Differential diagnosis includes empyema. In empyema analysis, the dominant cells are polymorph leukocytes; whereas, the chylous fluid contains lymphocytes. White fluid accumulation is sometimes seen in empyema cases, as well. The chylous fluid becomes clear when treated with ether; whereas, empyema remains unchanged. The chylous fluid stains with Sudan Black B, but empyema fluid does not. Bacterial growth may occur in empyema fluid culture in contrast to chylothorax.3

Catheter thoracostomy or tube thoracostomy is first applied to the patient diagnosed with chylothorax, thereby allowing pulmonary re-expansion and correcting compressive atelectasis and mediastinal shift caused by chylous pleural fluid. Discontinuation of oral intake or removal of fatty acids, greater than 12 carbons from the oral diet, would both reduce the chylous leakage and decrease bowel secretions, thus minimising the loss of protein, fat, lymphocyte, and fluid.8 Somatostatin and its analogue, octreotide, are alternatively used in medical treatment. These drugs reduce the formation of chylous fluid by inhibiting the physiological functions that regulate the gastrointestinal tract and pancreas.9 If the daily drainage is less than 150 mL after two weeks of medical treatment and there is no increase in drainage with the continuation of oral intake, medical treatment is considered successful and chest drainage is terminated. There are reports showing that low-dose mediastinal radiotherapy is beneficial in surgical refractory cases. Malignant chylothorax may be treated with chemical pleurodesis, chemotherapy and radiotherapy. Talc pleurodesis may be an effective alternative.3

We first stopped the oral intake and started TPN. We drained the pleural fluid by performing catheter thoracostomy. Although our patient received CHOP chemotherapy for lymphoma treatment, chylous fluid drainage continued. Then, somatostatin treatment was administered to him for 6 days, and fluid drainage stopped. Thus, there was no need for pleurodesis.

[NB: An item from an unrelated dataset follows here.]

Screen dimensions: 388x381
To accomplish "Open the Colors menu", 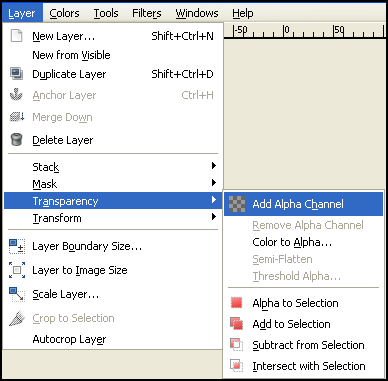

If conservative treatment fails, surgical treatment should be sought. If the location of leakage is detected in surgery, it is essential to close the leakage with non-absorbable pledget sutures. However, mass ligation should be performed in cases where the location of the leakage cannot be determined exactly. The pleuro-peritoneal shunt may be constructed in patients who do not benefit.10

Bilateral chylothorax, a complication of T-cell lymphoma, is a rare presenting feature of this neoplasm. Early diagnosis and treatment can save the life of the patient, as in this case.

Informed consent is obtained from the patient.

The authors declared no conflict of interest.

IEO: Concept, data collection and interpretation, literature search and manuscript writing.